A Good Reason Not to Shoot Deer Beyond 30 Yards With a Bow

By David Hurteau

I’m not saying that if I can screw up an easy bow shot, anyone can. But if I screw up an easy bow shot…. Well, anyway, this doe was 20 yards away and just barely quartering away. Easy, easy shot--and I missed by a good 8 inches, too far back.

I suspected it was a bad shot after I let it go, and I knew for sure when I got down and found the arrow covered in green alfalfa slime, presumably from the field where this doe had been feeding before she picked her way cautiously into the woods and under my stand, with a yearling buck in tow, last Friday morning. Both deer ran about 70 yards at the shot and disappeared into a tall screen of phragmites at the edge of the swamp.

I waited five hours, came back, followed the blood trail to the spot I’d last seen her, and there she lay, stiff, just inside the tall, grassy stalks. I got lucky. The shot wasn’t quite as bad as I’d thought, but bad enough that it could have easily resulted in a lost deer.

There are plenty of folks who can outshoot me with a bow; on the other hand, I shoot enough to reasonably consider a 20-yard shot a gimme--and it usually is. But it is all too easy to screw up in the field. There are many potential physical problems—an unseen twig, an awkward stance, an extra layer of clothing you don’t wear during practice. And then there’s the mental game. If Yogi Berra were an archer, he’d say that 90 percent of bowhunting is half mental. I say that 90 percent of bowhunters are half mental when there’s a deer in range.

I was half mental last Friday morning. At this stage in my bowhunting life, I thought I was through with only quasi-aiming at a deer. You know, punching the trigger the second you see the pin somewhere in the general vicinity of the vitals, maybe. But that’s exactly what I did.

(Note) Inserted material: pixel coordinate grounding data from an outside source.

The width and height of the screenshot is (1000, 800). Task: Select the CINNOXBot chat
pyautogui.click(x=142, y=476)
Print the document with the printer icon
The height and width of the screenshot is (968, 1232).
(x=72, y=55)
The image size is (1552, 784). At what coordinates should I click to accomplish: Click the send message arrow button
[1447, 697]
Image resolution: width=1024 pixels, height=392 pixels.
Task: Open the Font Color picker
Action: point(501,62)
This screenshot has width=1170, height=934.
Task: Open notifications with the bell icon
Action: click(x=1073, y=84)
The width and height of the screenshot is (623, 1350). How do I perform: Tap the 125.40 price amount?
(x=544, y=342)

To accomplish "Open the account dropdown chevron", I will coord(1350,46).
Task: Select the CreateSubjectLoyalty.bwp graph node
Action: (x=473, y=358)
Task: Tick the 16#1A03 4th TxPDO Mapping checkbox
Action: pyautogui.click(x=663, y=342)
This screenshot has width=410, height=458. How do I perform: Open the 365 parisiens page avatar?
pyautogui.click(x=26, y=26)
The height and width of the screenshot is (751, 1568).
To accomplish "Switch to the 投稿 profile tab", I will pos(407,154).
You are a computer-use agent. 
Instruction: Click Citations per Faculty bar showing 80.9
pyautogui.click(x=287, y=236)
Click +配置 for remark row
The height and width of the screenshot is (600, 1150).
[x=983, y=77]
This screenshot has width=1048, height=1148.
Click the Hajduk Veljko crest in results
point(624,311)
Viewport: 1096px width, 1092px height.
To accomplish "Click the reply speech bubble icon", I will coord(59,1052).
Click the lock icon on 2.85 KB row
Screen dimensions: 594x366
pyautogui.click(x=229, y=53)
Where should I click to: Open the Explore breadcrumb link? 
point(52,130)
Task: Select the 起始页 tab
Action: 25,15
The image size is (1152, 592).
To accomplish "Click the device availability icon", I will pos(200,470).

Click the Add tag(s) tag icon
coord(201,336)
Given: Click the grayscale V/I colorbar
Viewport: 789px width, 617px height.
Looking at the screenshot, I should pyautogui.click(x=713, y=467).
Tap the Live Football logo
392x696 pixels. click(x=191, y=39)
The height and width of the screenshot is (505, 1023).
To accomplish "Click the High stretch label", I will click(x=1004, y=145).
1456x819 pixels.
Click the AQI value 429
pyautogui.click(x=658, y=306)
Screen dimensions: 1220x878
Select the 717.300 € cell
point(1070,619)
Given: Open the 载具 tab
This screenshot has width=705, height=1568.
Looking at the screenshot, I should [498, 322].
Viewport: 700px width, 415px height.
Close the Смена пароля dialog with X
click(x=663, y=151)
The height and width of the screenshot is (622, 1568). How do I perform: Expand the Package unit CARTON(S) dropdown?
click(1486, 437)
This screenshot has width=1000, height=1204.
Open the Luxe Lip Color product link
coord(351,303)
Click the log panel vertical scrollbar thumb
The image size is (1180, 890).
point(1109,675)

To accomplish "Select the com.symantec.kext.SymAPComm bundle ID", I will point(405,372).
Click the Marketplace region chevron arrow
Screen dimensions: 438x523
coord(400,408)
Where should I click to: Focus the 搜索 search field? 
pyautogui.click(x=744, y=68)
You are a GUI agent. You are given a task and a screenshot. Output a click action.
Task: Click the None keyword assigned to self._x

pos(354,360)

And like I said, I got lucky. The truth is that as I’ve become a better long-range shooter on the range, I have toyed with the idea of stretching out my self-imposed field limit of about 30 yards in the whitetail woods (I’ve shot a little over that before, but not much). So in the end, this screw up is probably well timed. It has convinced me to keep it at 30.

 

Comments (21)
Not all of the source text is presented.